¹H-NMR spectra were recorded on a Bruker Avance 400 apparatus at 400 MHz at 25 °C in CDCl₃. Polymer molar masses and dispersities were measured by size exclusion chromatography (SEC) on a PL-GPC50 Plus apparatus equipped with Tosoh G4000HXL, G3000HXL and G2000HXL columns (Eluent: THF, flow rate 1.0 mL min⁻¹, temperature: 40 °C), either with RI and UV detectors and a polystyrene standards calibration or with triple detection (RI, Light Scattering and viscosimetry) with dn/dc = 0.058 mL g⁻¹ for PLA. Matrix-assisted laser desorption ionization time-of-flight (MALDI-TOF) mass spectrometry was performed using a Voyager-DE STR (Applied Biosystems) spectrometer equipped with a nitrogen laser (337 nm), a delay extraction, and a reflector. The MALDI-TOF mass spectra represent averages over 100 laser shots. This instrument operated at an accelerating potential of 20 kV. Polymer (2 μL) and matrix (20 μL, dithranol) solutions in CH₂Cl₂ (10 g L⁻¹) were mixed with 2 μL of a sodium iodide solution (10 g L⁻¹ in methanol), which favors ionization. The final solution (1 μL) was deposited onto the sample target and dried in air at room temperature. Differential scanning calorimetry (DSC) measurements were performed on a TA instruments DSC Q100 from −100 to 180 °C at a heating rate of 10°C min⁻¹.

DMAP·HX synthesis

DMAP·HCl, DMAP·HOMs and DMAP·HOTf were prepared following our previously published synthetic protocol.⁴⁰ General procedure: DMAP (10 mmol, 1.22 g) is stirred with a stoichiometric amount of HX (HCl 37% in water solution, 1 mL; HOMs 0.96 g; HOTf, 1.50 g) in THF (20 mL) at room temperature for 1 hour to give a white precipitate. The salts were filtrated, dried under vacuum and stored under nitrogen to be used as is.

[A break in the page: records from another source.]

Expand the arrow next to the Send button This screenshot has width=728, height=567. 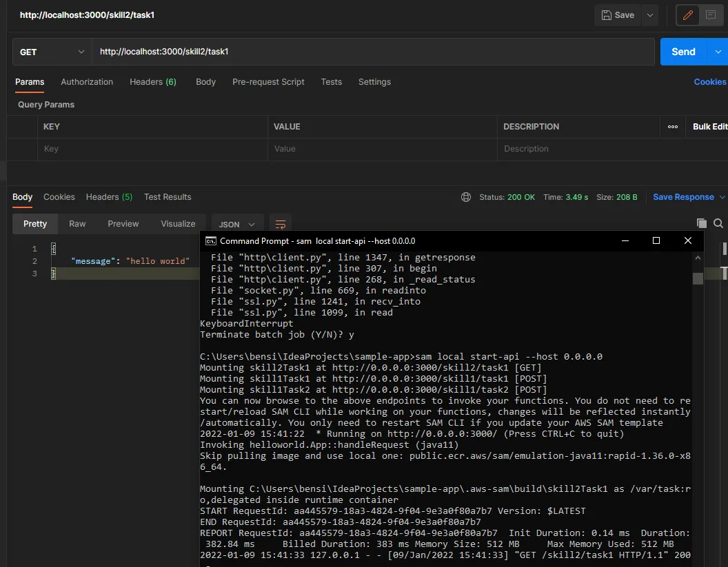[x=718, y=52]
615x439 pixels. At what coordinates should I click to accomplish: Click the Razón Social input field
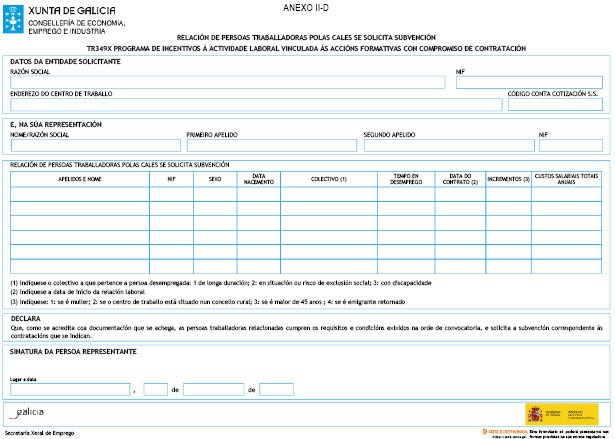pos(228,83)
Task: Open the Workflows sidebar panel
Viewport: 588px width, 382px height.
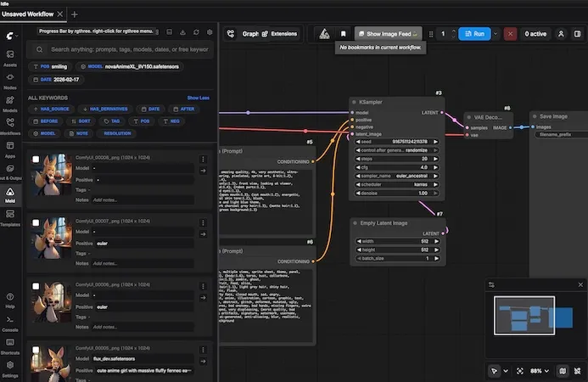Action: pyautogui.click(x=10, y=127)
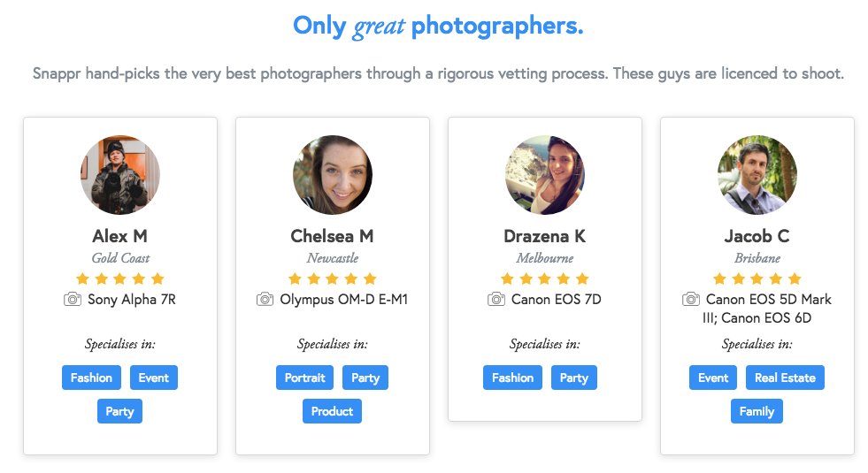
Task: Click Alex M's Fashion tag
Action: tap(91, 378)
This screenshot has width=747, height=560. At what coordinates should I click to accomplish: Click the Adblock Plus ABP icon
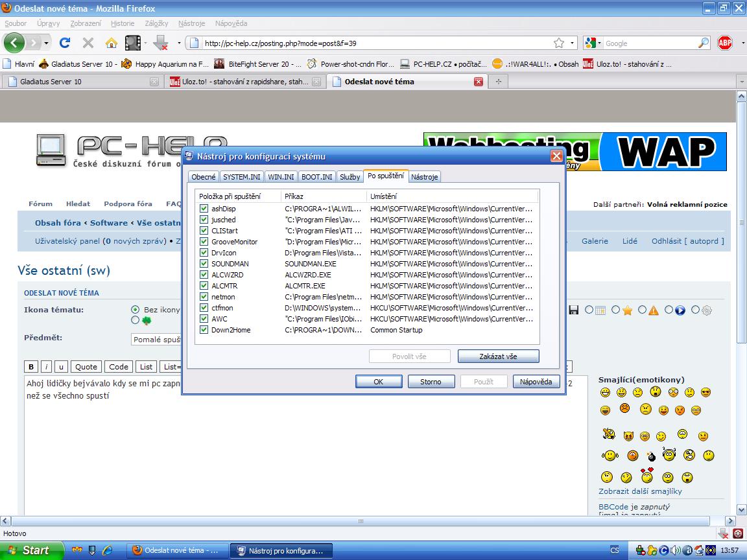click(724, 43)
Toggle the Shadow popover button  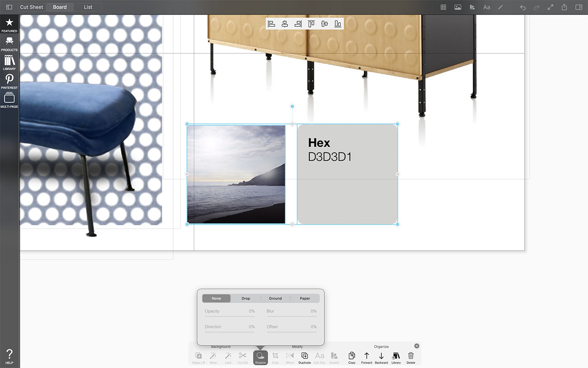260,357
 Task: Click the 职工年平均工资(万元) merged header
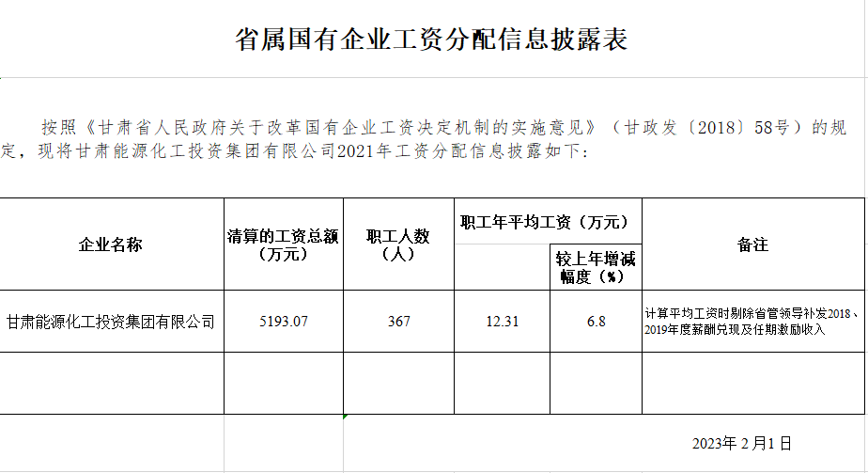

Ring-opening polymerization of L-lactide in bulk conditions

General procedure: a 10 mL Schlenck was flame-dried under vacuum and initiator (p-phenyl benzyl alcohol, 1.35 mg, 0.0069 mmol), DMAP (0.84 mg, 0.0069 mmol), DMAP·HOTf (1.88 mg, 0.0069 mmol) and L-LA (100 mg, 0.69 mmol) were successively added. The mixture was stirred under nitrogen at 100 °C. At the end, the reaction mixture was dissolved in 1 mL of CH₂Cl₂ and then the solution was poured into 30 mL of cold methanol to give white solid that was dried under vacuum. Monomer conversions were estimated by ¹H-NMR before precipitation, while molar masses and polydispersities were determined by size exclusion chromatography.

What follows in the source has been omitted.